Property tycoon Gerald Hitman, who had made his money buying and selling leaseholds in the North East, bought a package of deeds to properties in Lancashire in 1982, among which was the 999-year lease to Brockhall Hospital. When the hospital closed, his proposal to replace the "150 nondescript, functional buildings" with a gated community of 400 homes was successful.

Blackburn Rovers F.C. were one of the earliest occupants of Brockhall and had transitioned their training facilities to the site by 1995. Development was still in its early stages at this time, with the location described in The Guardian as a "forbidding complex of barrack blocks, barriers and brick chimneys which once housed the mentally afflicted".

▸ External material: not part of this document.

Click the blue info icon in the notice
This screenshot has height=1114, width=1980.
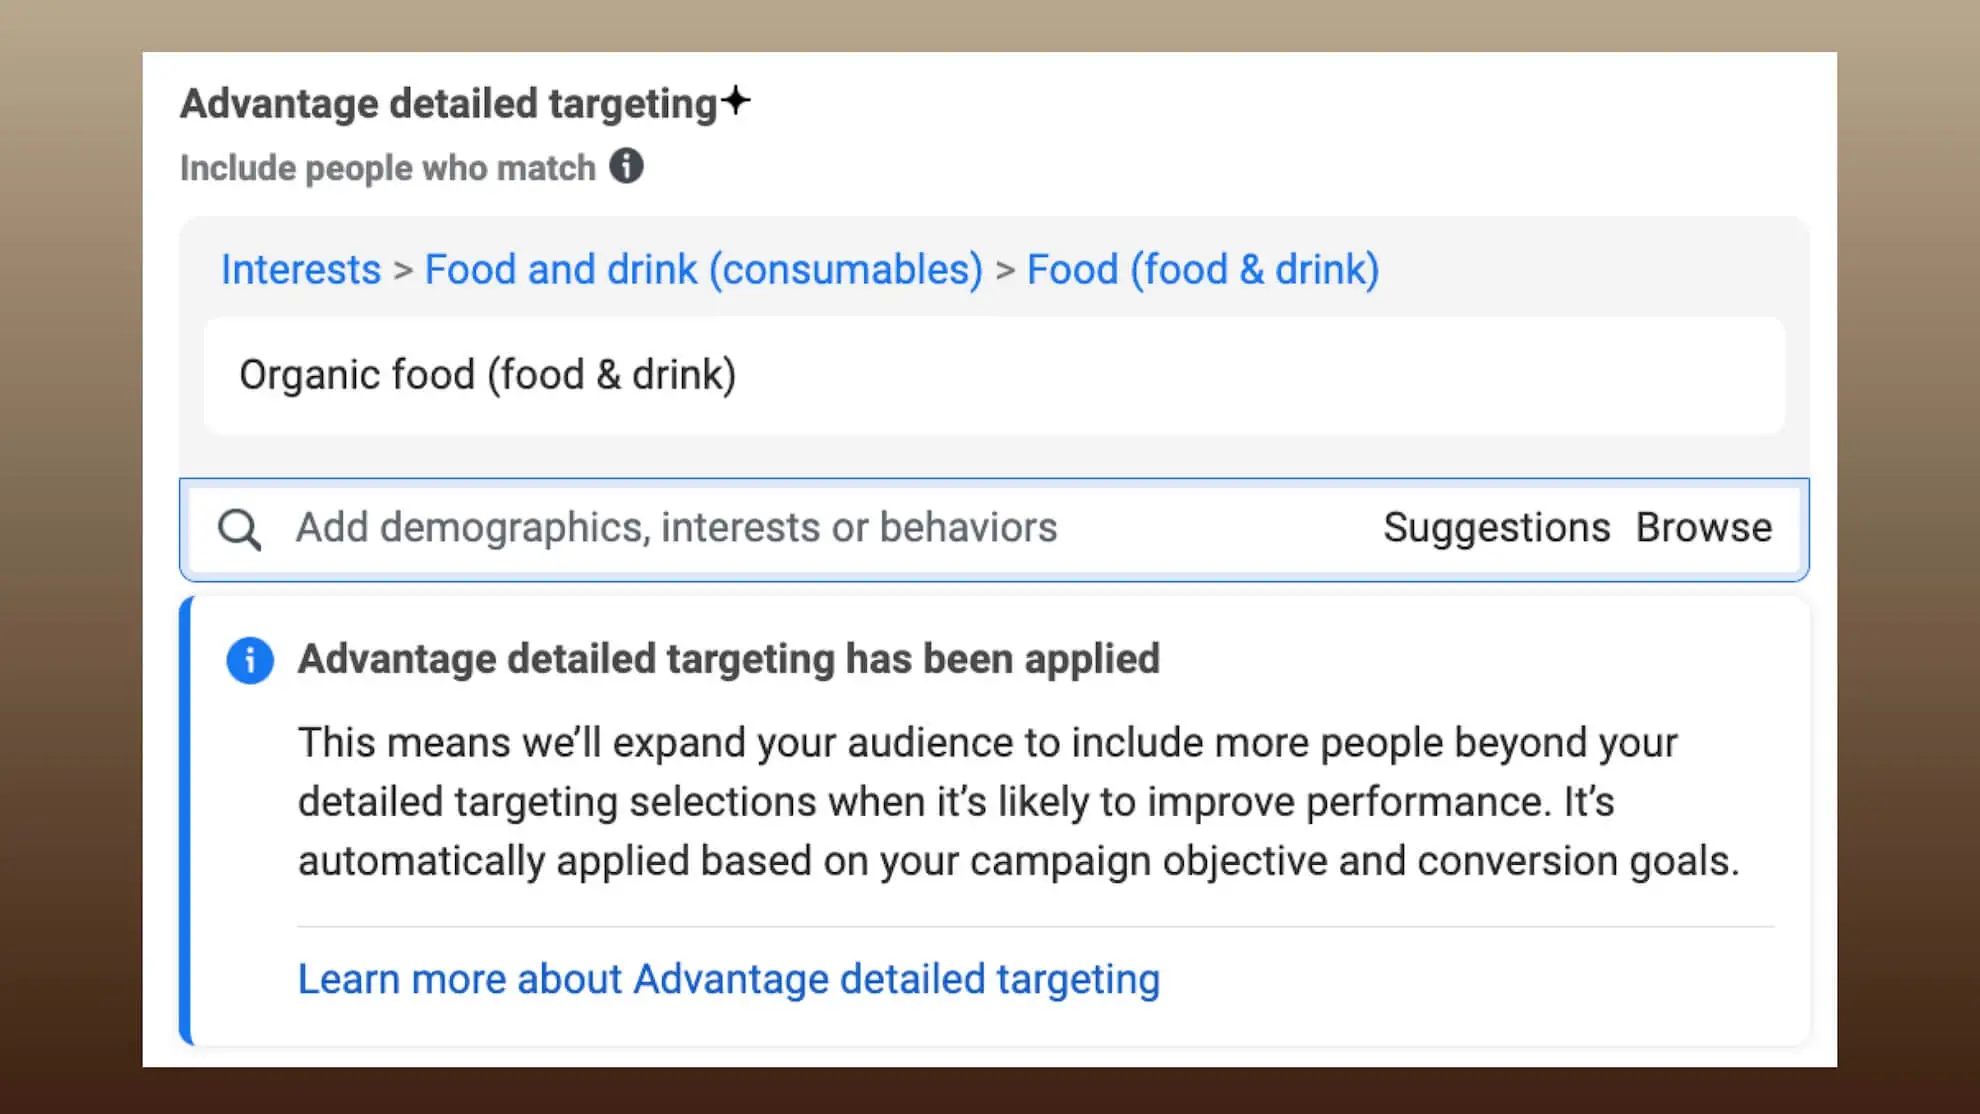click(250, 660)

When planning permission was granted in 1994 it was on the condition that Brockhall Village be a mixed development with both housing and opportunities for employment. This planning permission was revised in 1999 to provide for a greater proportion of housing. However, in 2005 a plan to build two apartment blocks was rejected on the grounds it encroached too far on land reserved for commercial use. In 2010, plans to convert the village hall into a shop were approved, despite objections from some residents, who felt it might attract outsiders.

In February 2021 Blackburn Rovers announced plans to demolish their senior training centre and construct 170 new homes, which they later abandoned after pressure from residents. The plans would have seen the senior and academy centre combined into a single "state of the art" facility. In June 2021, ownership of the senior training centre was transferred to Venkateshwara London Limited, a new company set up by club owners Venky's.

===The Old Zoo===

Hitman also built his own unique home on the edge of the development, The Old Zoo. So-called because the site was once a petting zoo for the psychiatric patients at the hospital, the final design was chosen after a competition organised by RIBA. The completed house, which rests against the sloping hillside and features unusual irregular shaped rooms, a 10 ft square front door and flat rooflines, received praise from architectural critics and was described by Giles Worsley as "the most radical house in England".